20 Nov 2009
The never-ending battle that is Missing Trader Intra-Community (MTIC) or ‘carousel fraud’ litigation has taken on a kind of monotonous inevitability moving forward, and then backtracking.
The Tribunal’s May decision on Blue Sphere recognised that traders doing business in one part of the sales chain may not be aware of fraudsters operating in another part of the chain.
The judge attacked the way Her Majesty’s Revenue and Customs (HMRC) had
presented its case, arguing that Blue Sphere ought to have known of
the connection to fraudulent transactions through the fraudster Infinity — which
was trading several trades removed and after Blue Sphere’s trade had been
completed.
It was this unrealistic approach that appears to have swayed the judge against HMRC. This was based on whether there was knowledge of the connection and knowledge that the connection involved fraudulent evasion of VAT.
The judge took the view that, while Blue Sphere would have known that its transactions would be connected with traders later down the track, that alone was not enough to establish that Blue Sphere knew or ought to have known that those other, subsequent transactions involved VAT fraud.
The judge held that the Tribunal was wrong to say that Blue Sphere’s due diligence and failure to follow up where it should have — was not sufficient to protect it from the risk of involvement in transactions that might turn out to be undesirable.
This was the wrong test.
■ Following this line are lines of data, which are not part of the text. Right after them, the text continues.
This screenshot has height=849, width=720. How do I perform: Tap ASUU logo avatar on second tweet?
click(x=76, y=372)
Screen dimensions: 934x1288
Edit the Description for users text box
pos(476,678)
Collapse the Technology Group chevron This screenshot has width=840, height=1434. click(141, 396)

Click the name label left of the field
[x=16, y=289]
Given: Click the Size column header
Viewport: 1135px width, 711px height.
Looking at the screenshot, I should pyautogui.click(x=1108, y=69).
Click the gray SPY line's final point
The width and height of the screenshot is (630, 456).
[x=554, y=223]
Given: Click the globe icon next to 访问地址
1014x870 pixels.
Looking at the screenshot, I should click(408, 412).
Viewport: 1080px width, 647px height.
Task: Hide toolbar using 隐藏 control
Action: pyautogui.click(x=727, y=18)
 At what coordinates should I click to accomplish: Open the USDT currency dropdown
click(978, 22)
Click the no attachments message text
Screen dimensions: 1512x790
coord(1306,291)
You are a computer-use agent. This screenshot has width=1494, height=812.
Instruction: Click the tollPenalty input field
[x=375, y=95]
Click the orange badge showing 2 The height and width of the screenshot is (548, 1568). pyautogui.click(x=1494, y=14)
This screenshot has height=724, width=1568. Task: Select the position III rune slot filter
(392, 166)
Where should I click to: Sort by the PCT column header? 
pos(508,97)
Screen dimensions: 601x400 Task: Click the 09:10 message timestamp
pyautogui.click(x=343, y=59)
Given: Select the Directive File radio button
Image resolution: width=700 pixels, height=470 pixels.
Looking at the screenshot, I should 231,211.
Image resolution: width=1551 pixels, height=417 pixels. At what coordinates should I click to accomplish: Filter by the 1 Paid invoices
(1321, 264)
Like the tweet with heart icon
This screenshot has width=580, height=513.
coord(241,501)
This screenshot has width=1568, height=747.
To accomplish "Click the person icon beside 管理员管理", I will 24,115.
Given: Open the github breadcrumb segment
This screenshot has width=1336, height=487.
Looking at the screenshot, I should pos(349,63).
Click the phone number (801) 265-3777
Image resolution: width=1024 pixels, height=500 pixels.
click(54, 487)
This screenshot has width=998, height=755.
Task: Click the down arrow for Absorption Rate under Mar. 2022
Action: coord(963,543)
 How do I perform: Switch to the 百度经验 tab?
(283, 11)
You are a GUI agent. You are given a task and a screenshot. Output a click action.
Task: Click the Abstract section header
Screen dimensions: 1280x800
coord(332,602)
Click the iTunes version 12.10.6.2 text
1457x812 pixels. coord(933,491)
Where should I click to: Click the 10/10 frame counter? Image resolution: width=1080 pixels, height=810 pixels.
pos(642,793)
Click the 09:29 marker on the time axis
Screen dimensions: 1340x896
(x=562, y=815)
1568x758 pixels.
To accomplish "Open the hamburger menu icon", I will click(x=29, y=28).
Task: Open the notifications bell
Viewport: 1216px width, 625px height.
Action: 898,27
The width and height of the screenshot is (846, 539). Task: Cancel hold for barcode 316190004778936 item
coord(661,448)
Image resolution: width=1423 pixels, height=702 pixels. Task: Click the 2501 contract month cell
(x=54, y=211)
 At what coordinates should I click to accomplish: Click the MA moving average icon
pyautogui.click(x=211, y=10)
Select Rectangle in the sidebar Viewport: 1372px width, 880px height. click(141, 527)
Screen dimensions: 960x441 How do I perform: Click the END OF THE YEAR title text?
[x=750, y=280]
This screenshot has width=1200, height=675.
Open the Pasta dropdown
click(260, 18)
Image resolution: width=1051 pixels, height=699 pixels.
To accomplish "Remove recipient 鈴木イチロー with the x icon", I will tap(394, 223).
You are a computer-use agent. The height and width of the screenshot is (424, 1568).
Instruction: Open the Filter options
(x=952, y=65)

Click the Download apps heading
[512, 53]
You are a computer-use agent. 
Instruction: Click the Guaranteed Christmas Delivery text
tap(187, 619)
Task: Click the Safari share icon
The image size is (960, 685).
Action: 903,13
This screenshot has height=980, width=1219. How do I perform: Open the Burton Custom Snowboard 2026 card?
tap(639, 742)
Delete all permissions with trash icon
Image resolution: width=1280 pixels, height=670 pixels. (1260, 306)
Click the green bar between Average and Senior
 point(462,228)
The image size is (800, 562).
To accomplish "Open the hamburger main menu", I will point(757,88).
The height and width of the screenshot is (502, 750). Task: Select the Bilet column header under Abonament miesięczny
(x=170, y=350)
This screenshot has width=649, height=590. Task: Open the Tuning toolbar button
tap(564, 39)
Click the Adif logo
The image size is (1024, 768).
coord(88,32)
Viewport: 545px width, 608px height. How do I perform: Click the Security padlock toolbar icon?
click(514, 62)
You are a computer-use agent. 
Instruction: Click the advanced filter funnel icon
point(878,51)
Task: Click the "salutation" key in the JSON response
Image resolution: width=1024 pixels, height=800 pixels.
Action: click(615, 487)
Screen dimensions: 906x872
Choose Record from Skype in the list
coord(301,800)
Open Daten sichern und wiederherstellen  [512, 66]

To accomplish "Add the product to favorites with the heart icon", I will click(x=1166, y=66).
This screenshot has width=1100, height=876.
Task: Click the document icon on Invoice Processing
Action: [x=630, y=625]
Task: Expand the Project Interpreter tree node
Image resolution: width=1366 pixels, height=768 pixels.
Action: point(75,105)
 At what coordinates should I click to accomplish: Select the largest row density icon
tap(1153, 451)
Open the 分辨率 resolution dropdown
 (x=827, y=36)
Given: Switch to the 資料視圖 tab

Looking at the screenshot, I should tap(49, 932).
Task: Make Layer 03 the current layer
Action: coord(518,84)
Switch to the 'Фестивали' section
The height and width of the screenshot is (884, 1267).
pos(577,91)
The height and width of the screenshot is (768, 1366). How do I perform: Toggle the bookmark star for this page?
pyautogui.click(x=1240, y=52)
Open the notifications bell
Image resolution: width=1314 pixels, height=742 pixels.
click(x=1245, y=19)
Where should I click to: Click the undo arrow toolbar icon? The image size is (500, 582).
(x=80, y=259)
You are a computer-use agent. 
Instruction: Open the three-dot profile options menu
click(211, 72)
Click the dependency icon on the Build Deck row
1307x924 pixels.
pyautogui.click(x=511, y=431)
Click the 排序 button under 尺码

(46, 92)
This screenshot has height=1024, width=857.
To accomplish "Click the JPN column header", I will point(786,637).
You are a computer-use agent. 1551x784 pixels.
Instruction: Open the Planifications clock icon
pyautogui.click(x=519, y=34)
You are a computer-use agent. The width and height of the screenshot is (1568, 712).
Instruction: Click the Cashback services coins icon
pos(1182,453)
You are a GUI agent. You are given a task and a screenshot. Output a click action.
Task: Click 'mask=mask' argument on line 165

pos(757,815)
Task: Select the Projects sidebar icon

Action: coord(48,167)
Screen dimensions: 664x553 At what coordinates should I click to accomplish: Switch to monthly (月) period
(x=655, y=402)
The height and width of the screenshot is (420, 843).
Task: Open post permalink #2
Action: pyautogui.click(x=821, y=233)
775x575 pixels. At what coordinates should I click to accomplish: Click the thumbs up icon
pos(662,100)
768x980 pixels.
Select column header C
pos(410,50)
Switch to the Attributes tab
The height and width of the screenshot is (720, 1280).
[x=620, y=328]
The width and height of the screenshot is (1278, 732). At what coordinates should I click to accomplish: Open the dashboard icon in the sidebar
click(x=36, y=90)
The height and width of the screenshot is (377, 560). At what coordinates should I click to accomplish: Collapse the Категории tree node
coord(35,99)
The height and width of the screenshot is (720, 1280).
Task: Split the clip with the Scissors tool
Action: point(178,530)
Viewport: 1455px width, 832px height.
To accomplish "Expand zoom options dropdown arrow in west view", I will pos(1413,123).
It is not whether such transactions ‘might turn out’ to be undesirable but whether Blue Sphere ought to have known it was participating in VAT fraud.
Might this prove a victory for common sense? However, at this stage the decision is being appealed by HMRC.
Customs have begun to look more closely at the operating methods adopted by traders. Merely paying lip service to fraud prevention steps such as due diligence will be used as evidence of participation in VAT fraud.
Typical arguments now being used by Customs were reviewed in the more recent
October judgment, in the Red 12 Trading case. In this instance, there were no
records of any of the reportedly extensive emails and telephone calls leading to
each of 46
deals entered into by Red 12, and their trading patterns made no commercial
sense.
Red 12’s terms of business were inconsistent with its trading practices. Furthermore, in 21 of the 46 deals, inspection reports were dated more than a day after the deal date.
Also, much of the stock had two-pin Europe-style chargers, although they were
being imported for UK sale where three-pin chargers are of course needed. No
customer ever rejected one of these phones, and Red 12 did not take down any
phone International Mobile Equipment Identity (IMEI) numbers. Its accountant’s
advice to do so had
been rejected.
Unsurprisingly, Red 12 lost its claim to repayment in the High Court. More recently still, on 6 November, there was the Megtian case, where Lewison, J. held that a company left penniless after a repayment claim had been refused should nevertheless pay £40,000 to cover costs if HMRC won.
I do not know how the defences to such claims for security were received as at the time of writing the case had still not been fully reported.
A third-party funder, a director of Megtian, may have been involved, which could have ramifications for all third-party funders in MTIC litigation.
Another word about the covert inspection activities of HMRC: in one recent case our client was shocked to discover that out of the three lorries in her convoy, Customs found two that were empty and one had been filled with shredded paper.
The solution? Make sure your internal procedures are water-tight. If you’re at all uncertain, make sure you seek pre-deal advice.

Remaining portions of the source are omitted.